Asian equities dropped 1.5% — set for the first decline this week — with tech stocks poised for the biggest tumble since April. The pullback capped a week in which stocks had rallied on optimism that the end of the US government shutdown would allow data releases. That waned after comments from Fed officials damped expectations for any easing in December.

Contracts for the S&P 500 and the Nasdaq 100 indexes fell 0.1% after the underlying gauges sank Thursday. European shares were also set to decline.

Brent crude jumped as much as 3% on mounting risks to Russian flows due to Ukrainian military strikes and US sanctions. The pound slid against all its Group-of-10 peers on reports that UK Chancellor Rachel Reeves is considering dropping plans to raise the headline rates of income tax in the coming budget.

The moves dealt a fresh blow to risk sentiment, highlighted by heavy selling in high-flying tech giants amid mounting valuation concerns. Beneath the surface, some investors pointed to a rotation into more defensive sectors. With optimism over the US government’s reopening largely priced in, traders are now focusing on the upcoming wave of economic data, as the chances of a December Fed rate cut slip below 50%.

“Markets appear to be spooked to a large extent by AI froth fears,” said Vishnu Varathan, head of macro research for Asia ex-Japan at Mizuho Bank Ltd. in Singapore. “A Fed that is more likely to bide its time than race against it makes it a lot less conducive for the tech rout, which typically tends to be more sensitive to Fed easing.”

Elsewhere, US President Donald Trump is readying substantial tariff cuts designed to address high food prices and a series of new trade deals as he seeks to address voter concerns over the cost of goods.

As risk sentiment worsened, Bitcoin sank below $97,000 and is down more than 20% since early October. Chinese shares held their losses after weak economic data. A gauge of Asian technology stocks fell 3%, heading for its second straight weekly decline, while South Korea’s Kospi — a poster child for the artificial intelligence boom — tumbled 3.8%.

_Given information_
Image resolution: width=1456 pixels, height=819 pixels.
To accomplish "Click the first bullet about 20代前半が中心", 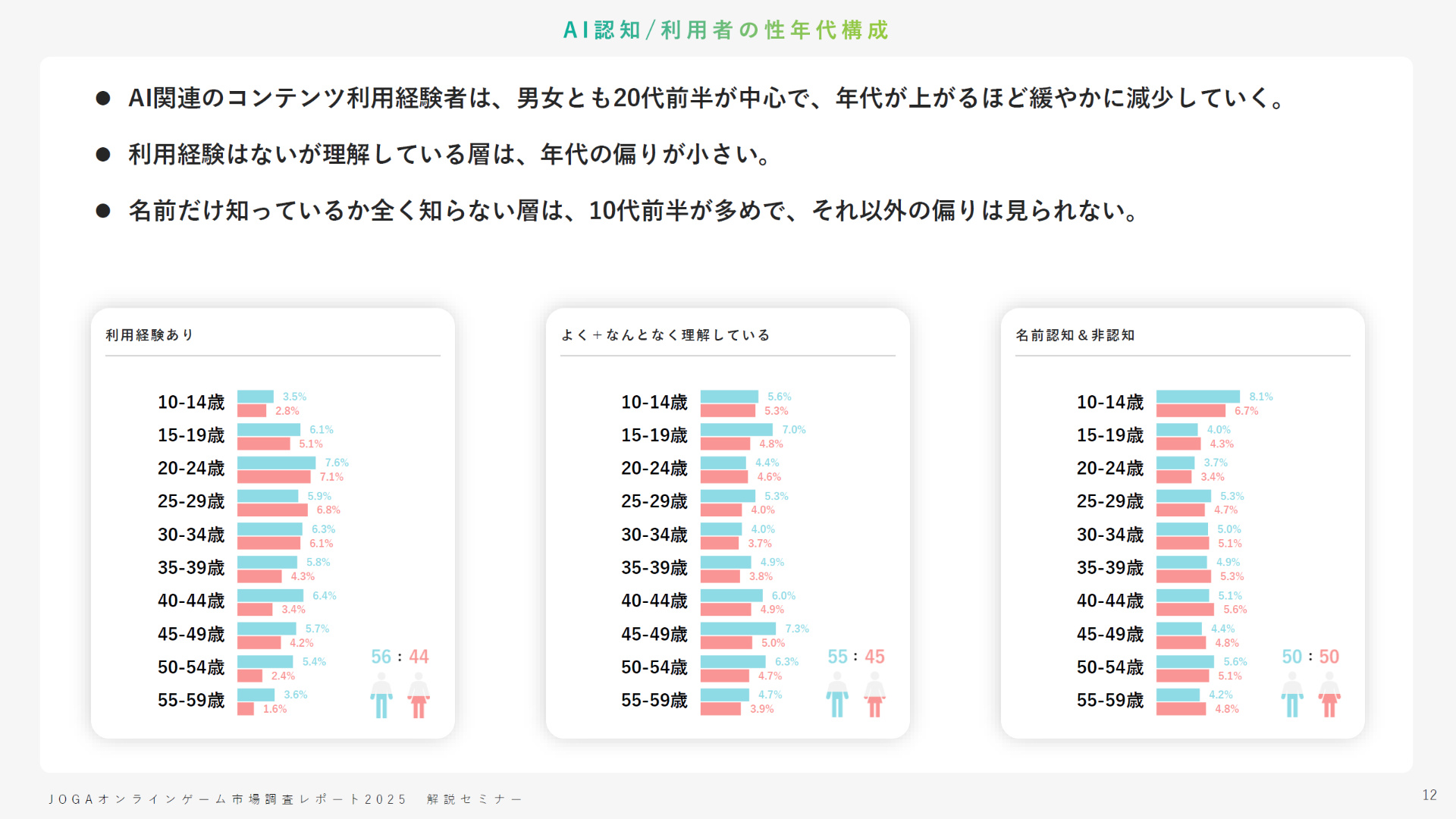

_To do_
**1.** Please list every person named in the market report above.
**2.** According to the market report, how much has Bitcoin fallen since early October?
**3.** Return a passage from the market report, starting at the words "As risk sentiment" and ending after "boom — tumbled 3.8%.".

_Correct answers_
**1.**
Rachel Reeves
Vishnu Varathan
Donald Trump

**2.** More than 20%.

**3.**
As risk sentiment worsened, Bitcoin sank below $97,000 and is down more than 20% since early October. Chinese shares held their losses after weak economic data. A gauge of Asian technology stocks fell 3%, heading for its second straight weekly decline, while South Korea’s Kospi — a poster child for the artificial intelligence boom — tumbled 3.8%.